Christiana Rivers | Unsplash

Hay un bar para desayunar en Jerez que se llama San Mateo y está —nunca se lo habrían imaginado, lo sé— junto a la iglesia de San Mateo. A las seis de la mañana sin falta está Marco Antonio colocando las mesas fuera mientras charla animadamente con los sospechosos habituales como si fueran las dos de la tarde. Alguna vez voy muy temprano y cuando empiezo a ponerme negra con el volumen del personal me digo: «Paula, bien que te gustaría el jaleíllo si estuvieras recién llegada de Auchencairn, que es un pueblecito escocés precioso, pero te recuerdo que la del Post Office tardó tres meses en sonreírte. Y cuando por fin lo hizo justo era tu último día allí, que no vamos a decir que lo hiciera por eso —aunque tampoco vamos a decir lo contrario—». Me pregunto dónde está el país del término medio, ese en el que la gente es alegre y acogedora a horas decentes, y silenciosa y amable cuando a mí me conviene. Probablemente no existe, y a estas alturas tengo claro que prefiero alegría a discreción, así que me relajo y aprovecho para meter la oreja en cualquier conversación. De perdidos al río.

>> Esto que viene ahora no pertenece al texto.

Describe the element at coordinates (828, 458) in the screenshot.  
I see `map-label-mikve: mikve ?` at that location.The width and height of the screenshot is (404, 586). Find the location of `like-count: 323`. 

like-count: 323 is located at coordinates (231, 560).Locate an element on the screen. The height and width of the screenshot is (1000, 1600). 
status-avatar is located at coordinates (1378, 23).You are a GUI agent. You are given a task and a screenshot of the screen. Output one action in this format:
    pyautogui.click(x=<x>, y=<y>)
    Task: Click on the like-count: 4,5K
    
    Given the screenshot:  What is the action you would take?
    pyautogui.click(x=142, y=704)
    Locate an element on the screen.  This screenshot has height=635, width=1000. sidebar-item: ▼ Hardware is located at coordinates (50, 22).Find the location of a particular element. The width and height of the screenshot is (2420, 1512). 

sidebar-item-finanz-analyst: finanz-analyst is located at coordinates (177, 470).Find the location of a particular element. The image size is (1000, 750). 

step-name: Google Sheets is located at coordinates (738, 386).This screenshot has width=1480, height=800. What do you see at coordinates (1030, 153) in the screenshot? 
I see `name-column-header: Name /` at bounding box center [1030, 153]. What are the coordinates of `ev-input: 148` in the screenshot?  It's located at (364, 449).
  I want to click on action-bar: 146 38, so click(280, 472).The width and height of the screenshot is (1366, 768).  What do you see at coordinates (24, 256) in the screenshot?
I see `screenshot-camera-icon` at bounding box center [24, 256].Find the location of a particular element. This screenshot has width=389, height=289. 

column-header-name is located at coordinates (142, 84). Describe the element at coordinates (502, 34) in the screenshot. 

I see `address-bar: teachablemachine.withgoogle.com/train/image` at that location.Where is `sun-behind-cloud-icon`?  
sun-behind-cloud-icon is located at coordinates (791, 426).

Me gusta sentarme en las mesas de fuera, frente a los naranjos y el muro blanco de la iglesia, y desayunar un mollete con jamón y un avellanao, que es el término medio entre un café con leche y un manchado. El jamón está muy bueno y el café también, y no creo que eso se pueda decir de cualquier parte. Luego que si soy seguía y que si siempre voy a los mismos sitios pero, francamente, cada vez que intento cambiar alguien se encarga de recordarme por qué me gusta tanto repetir. ¿Cómo es posible que exista el café con leche malo? Pues existe, existe y abunda, además. Es un misterio que no consigo desentrañar por mucho que lo intento, porque estoy segura de que para poner un café malo hay que empeñarse, tiene que ser más complicado que poner uno bueno. No tengo ninguna razón de peso para sostener esto, y no me importaría nada que alguien me sacase de mi error. Aunque en realidad lo que más me gustaría es que me pusiesen un café bueno en cualquier parte, para qué nos vamos a engañar.

A veces escribo o leo allí, con el fresco de la mañana, y levanto la cabeza de cuando en cuando. Me encanta ver cómo van cambiando la luz y el color del cielo, y oír llegar a las grajillas, que son igual de animosas que Marco Antonio. Las encuentro una distracción muy bienvenida, la verdad, y me quedo un rato mirando cómo se posan en el campanario o en la veleta. May Sarton dice en Anhelo de raíces (Gallo Nero, 2020) algo así como que la vida se cruza en el camino del arte, y que quizá es bueno que así sea. Yo estoy de acuerdo con ella. Lo malo es cuando lo que se interpone, más que la vida, es una notificación del teléfono. En otra parte del libro cuenta que no va al buzón hasta las 11 de la mañana porque no quiere distraerse con el correo desde primera hora, pero que una vez tiene las cartas en la mano ya no puede contenerse y no tiene más remedio que leérselo todo. Qué habría sido de May con la cantidad de canales que tenemos abiertos al bombardeo de distracciones hoy. Seguramente, aparte de irse a vivir sola a una casita de Nueva Inglaterra, habría tenido que asegurarse de que no tuviese cobertura. Pero ni las grajillas son Twitter ni las conversaciones del bar, WhatsApp, así que me dejo distraer por la vida con mucha tranquilidad de conciencia durante un rato.

Como todo lo bueno se acaba, me levanto y me despido de Marco Antonio, que me dice adiós muy sonriente, y de su mujer, Ana Mari, que con su gorra y su pelo recogido anda a estas horas sirviendo mesas de aquí para allá, mano a mano con la Yoli, las dos bien ajetreadas y bien simpáticas. Allí los dejo trabajando sin descanso y de buen humor, con el bar lleno de gente y las grajillas todavía de charla en lo alto de la iglesia, mientras camino de vuelta a casa sin prisa, probando a meterme por una calle y luego por otra, a golpe de volunto, fijándome en una puerta de madera gastada, en la losa de Tarifa de aquel callejón, en la veleta del bar que hay al lado del cine de verano. Asomándome con cuidado pero más curiosa que una liebre si me encuentro algún portal abierto para ver el suelo del patio, las plantas de las macetas, el gato que se solea ya desde tempranito.